# [TASK REQUIREMENTS]
Write out the lines of the listing word for word, starting at the line that contains "Task: Click the" and ending at the end of the listing. Leave the pictures out.

# [DATASET]
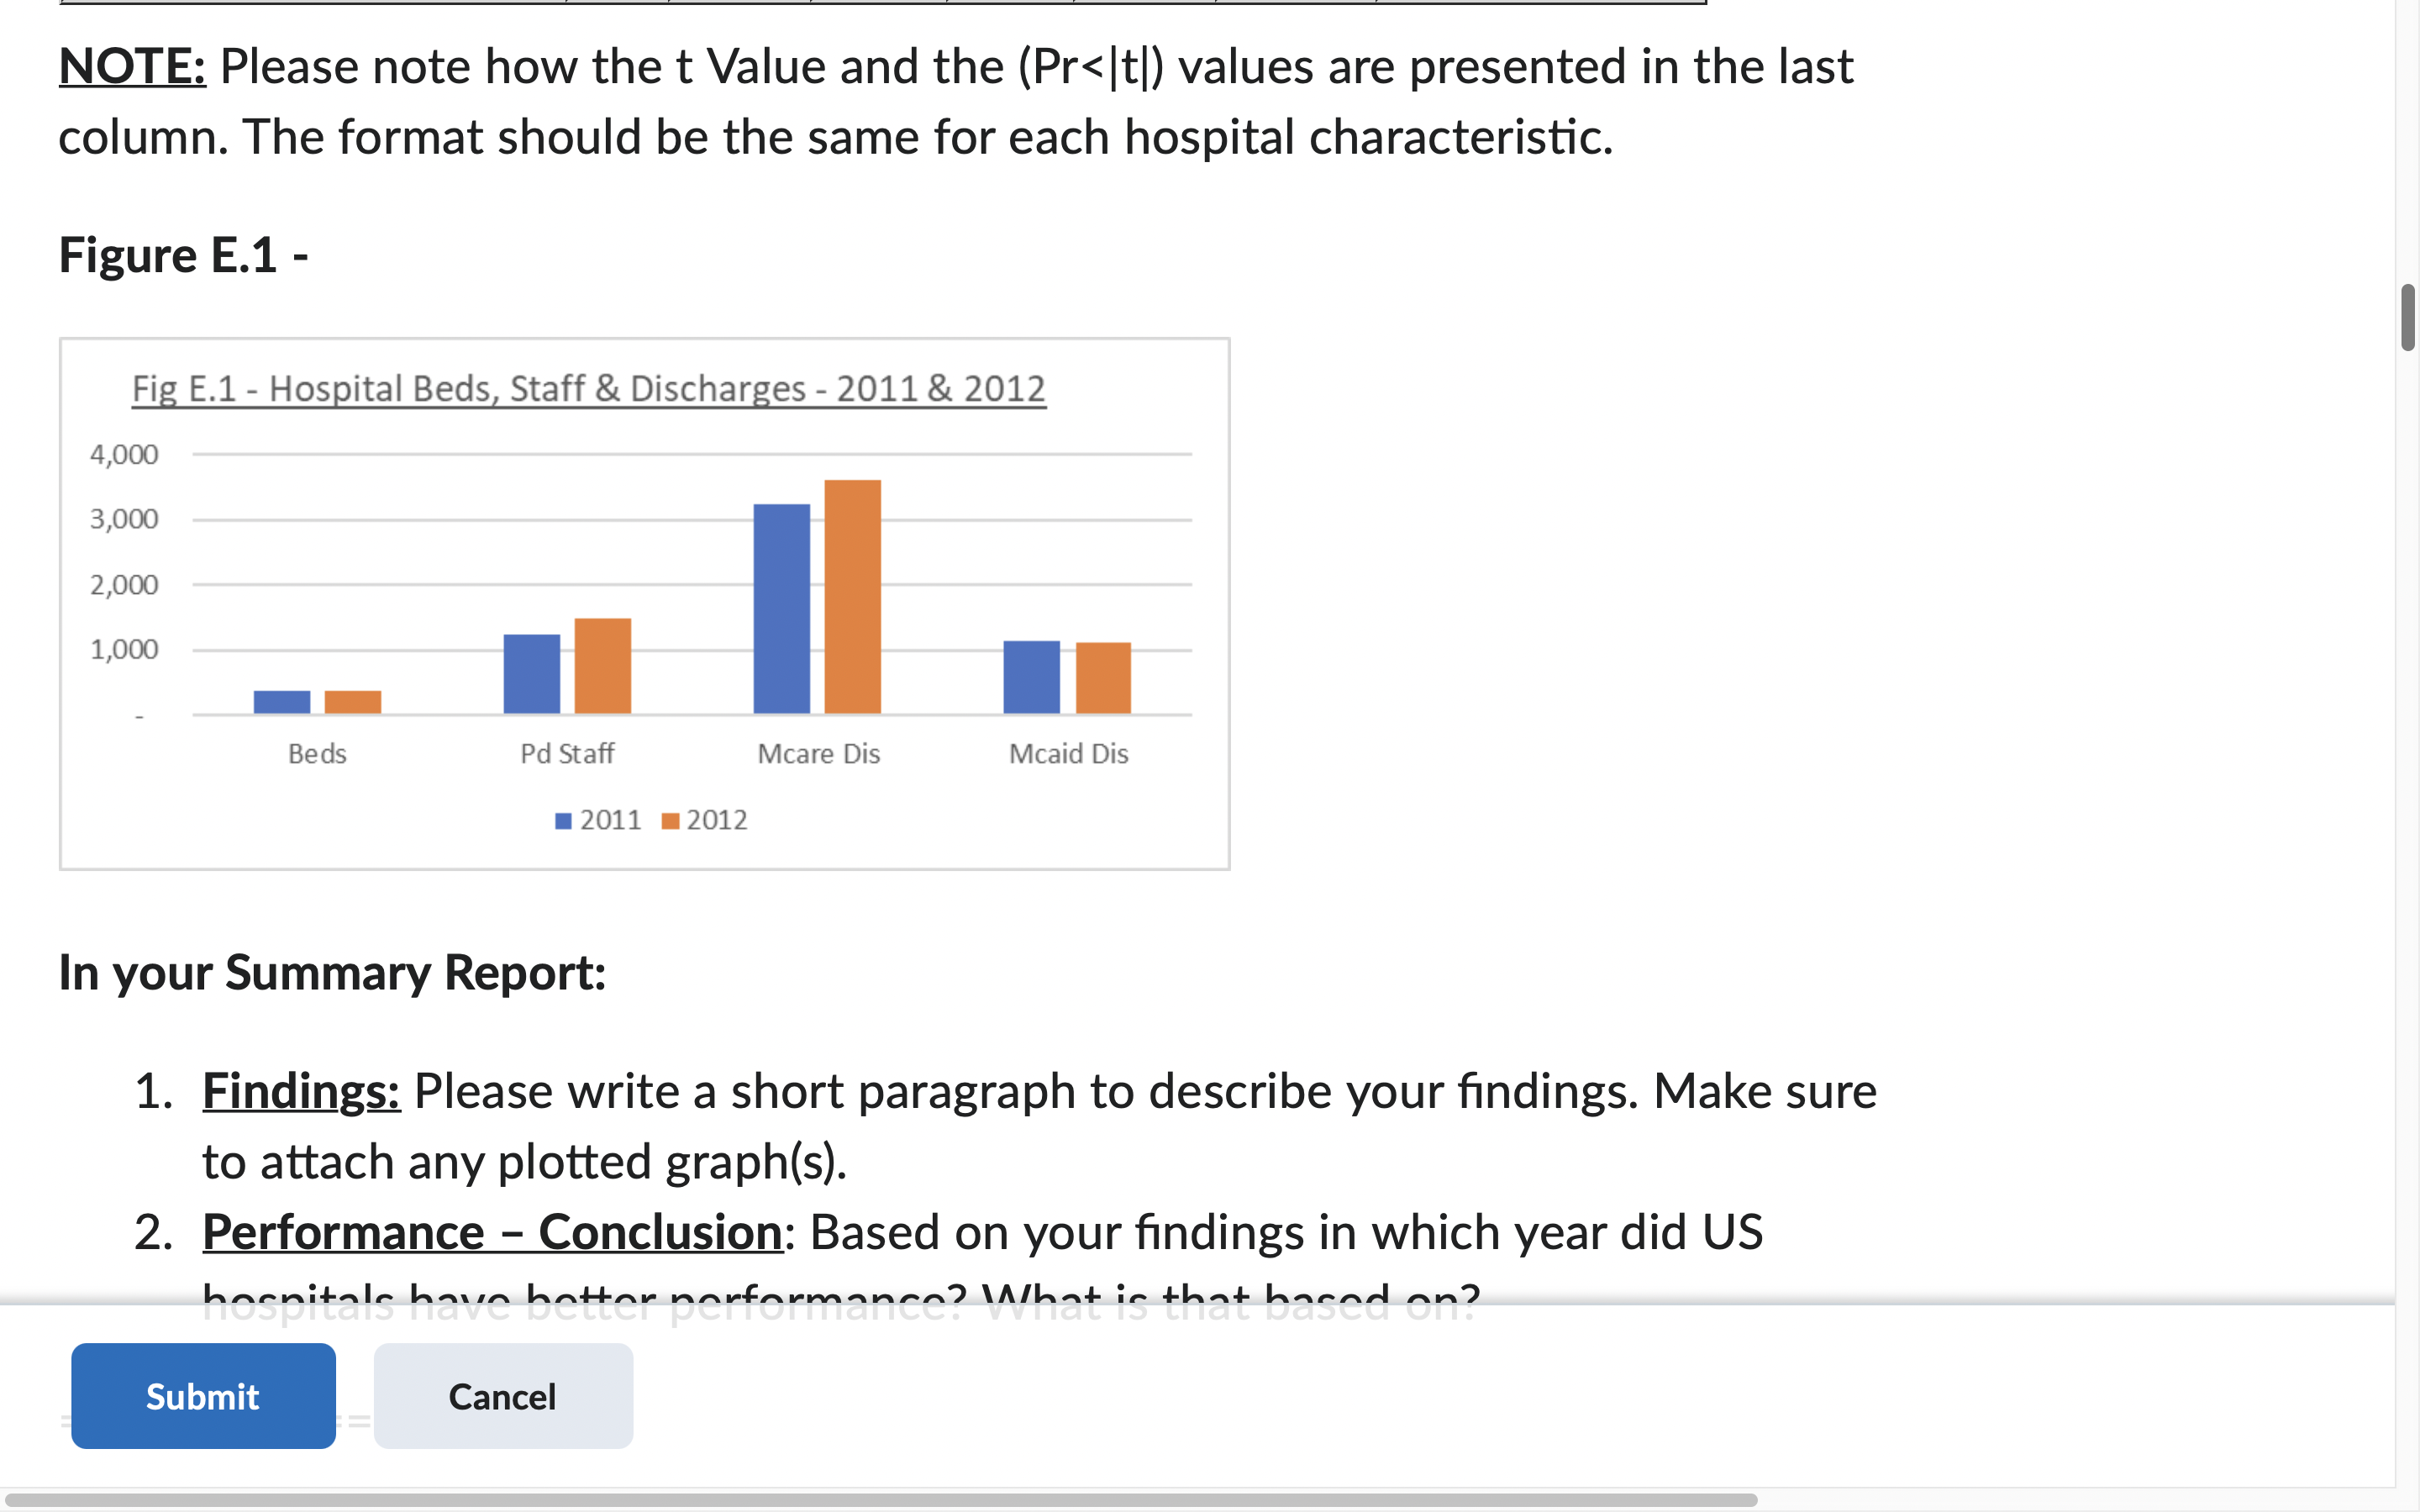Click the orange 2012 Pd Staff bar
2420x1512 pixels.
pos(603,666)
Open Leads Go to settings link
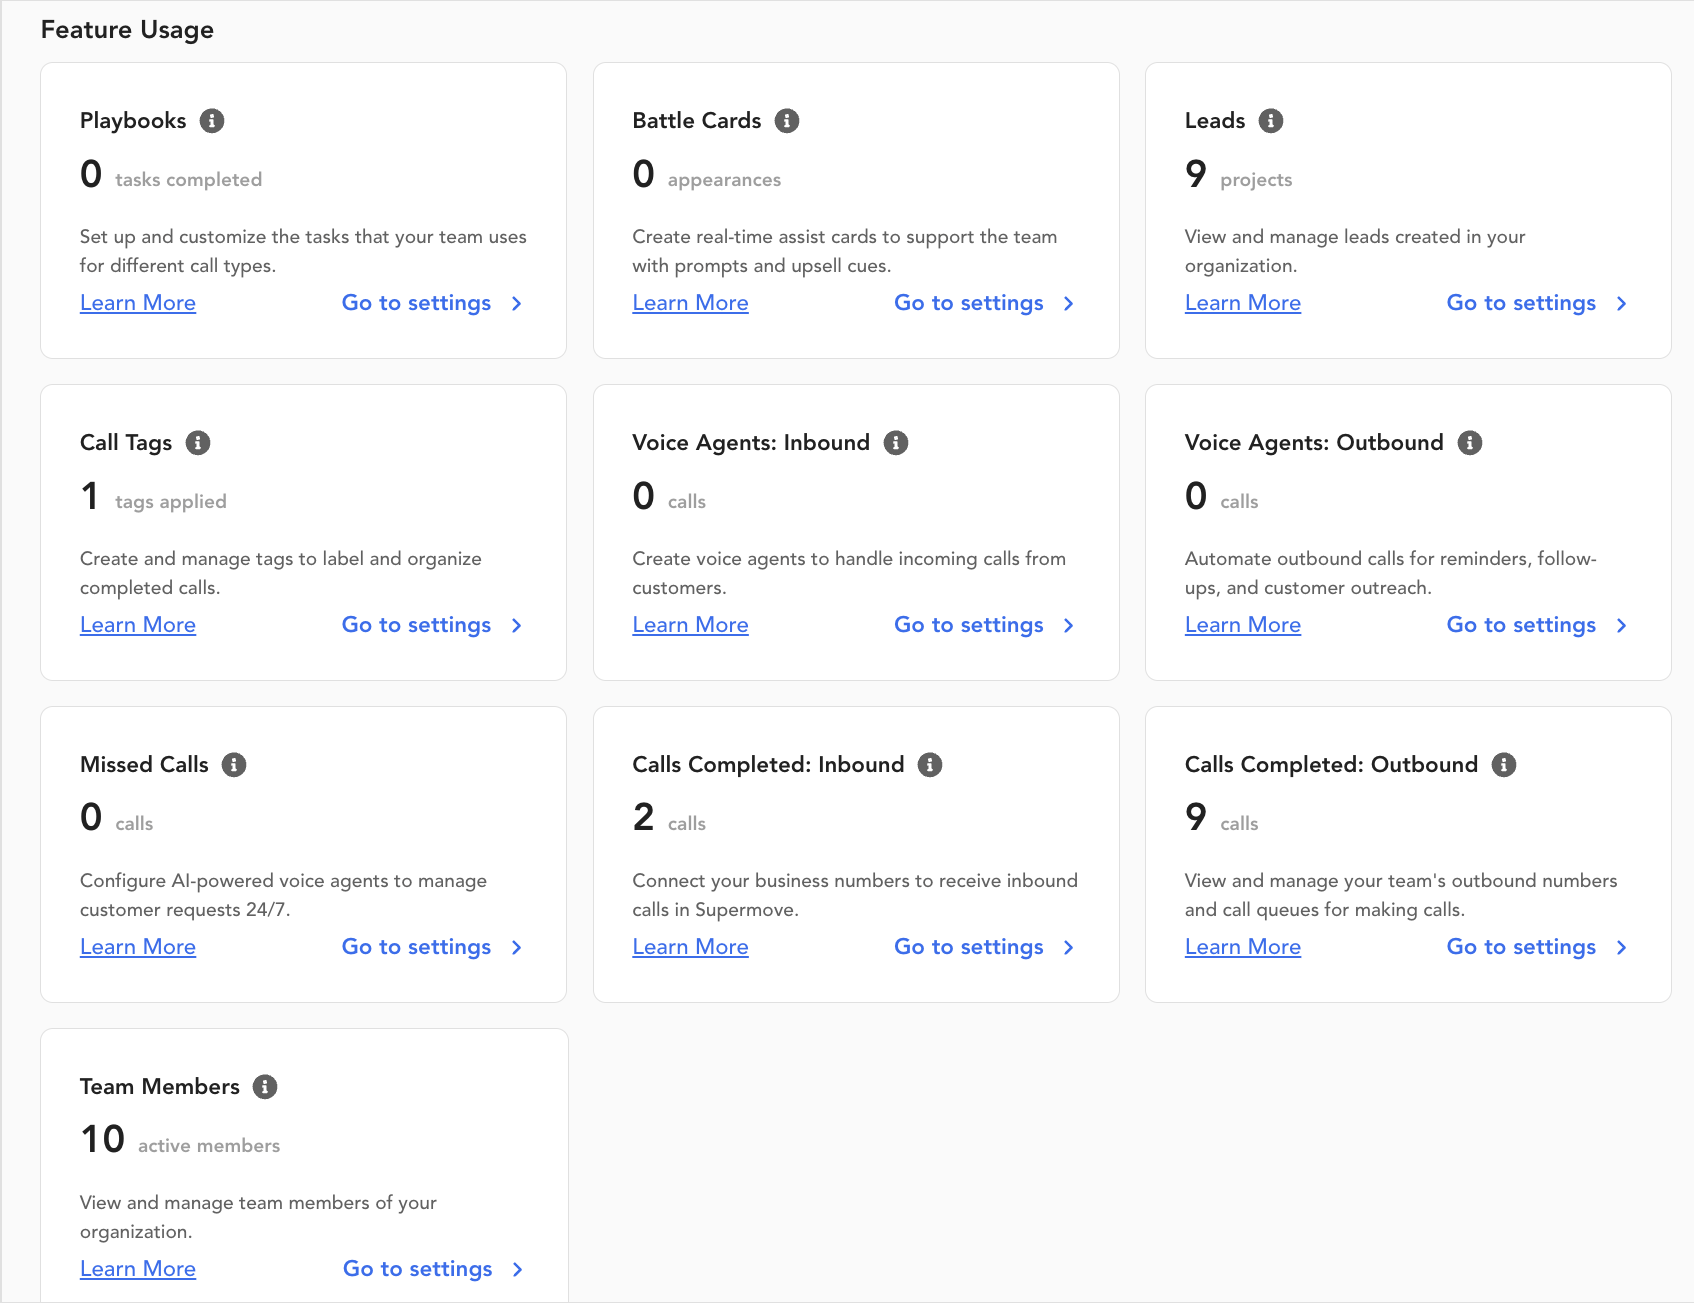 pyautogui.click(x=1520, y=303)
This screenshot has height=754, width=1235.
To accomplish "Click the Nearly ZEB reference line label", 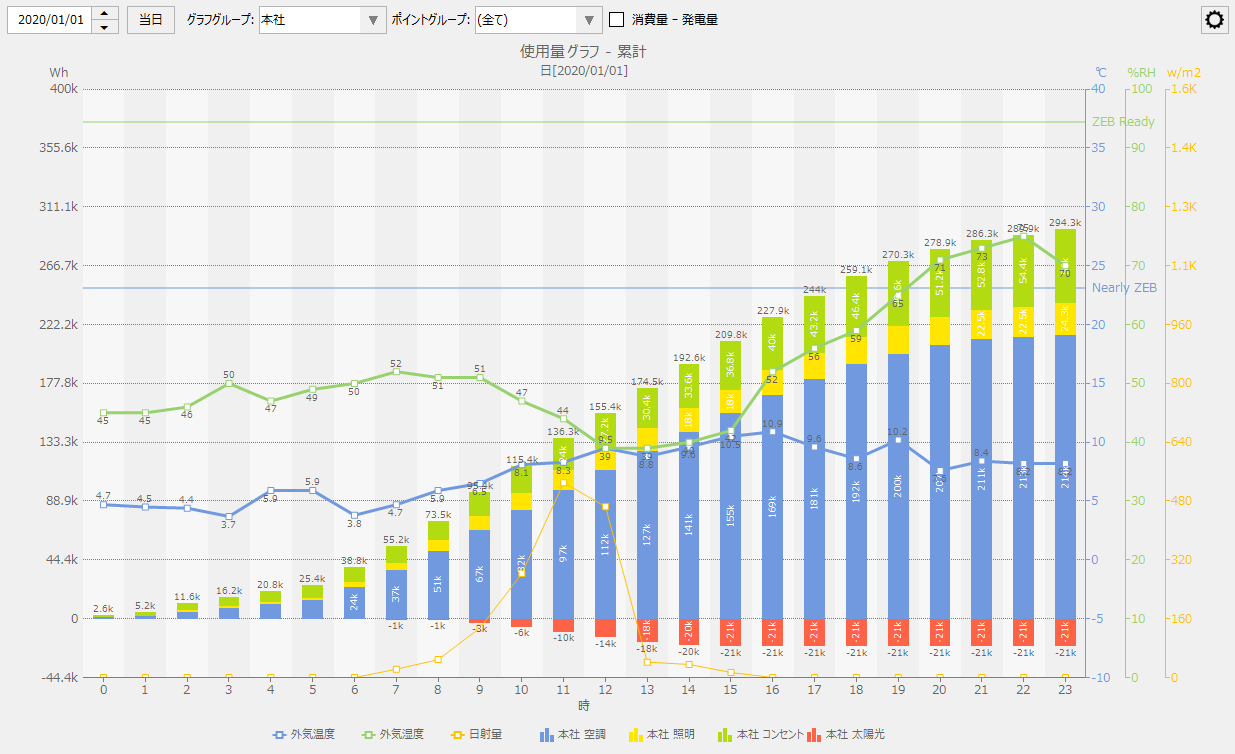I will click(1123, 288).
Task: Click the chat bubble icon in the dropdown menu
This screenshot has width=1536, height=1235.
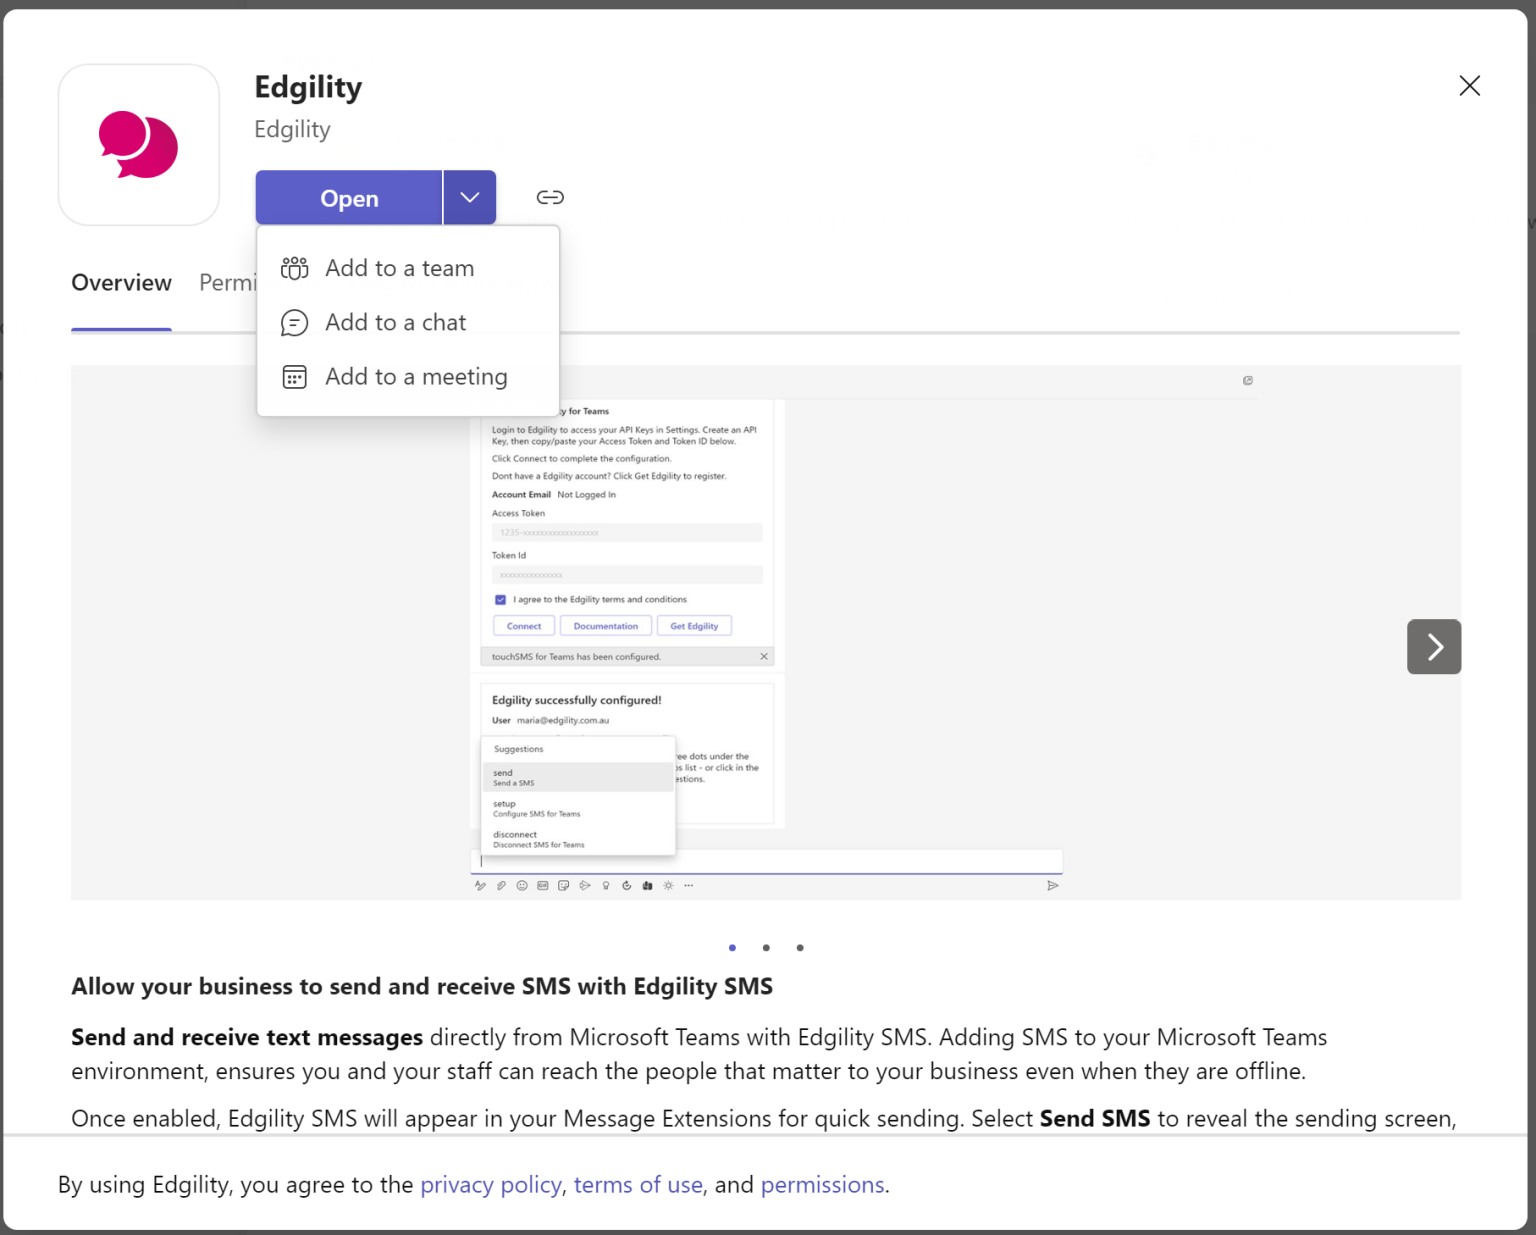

# [THE ANSWER]
Task: Click the chat bubble icon in the dropdown menu
This screenshot has width=1536, height=1235.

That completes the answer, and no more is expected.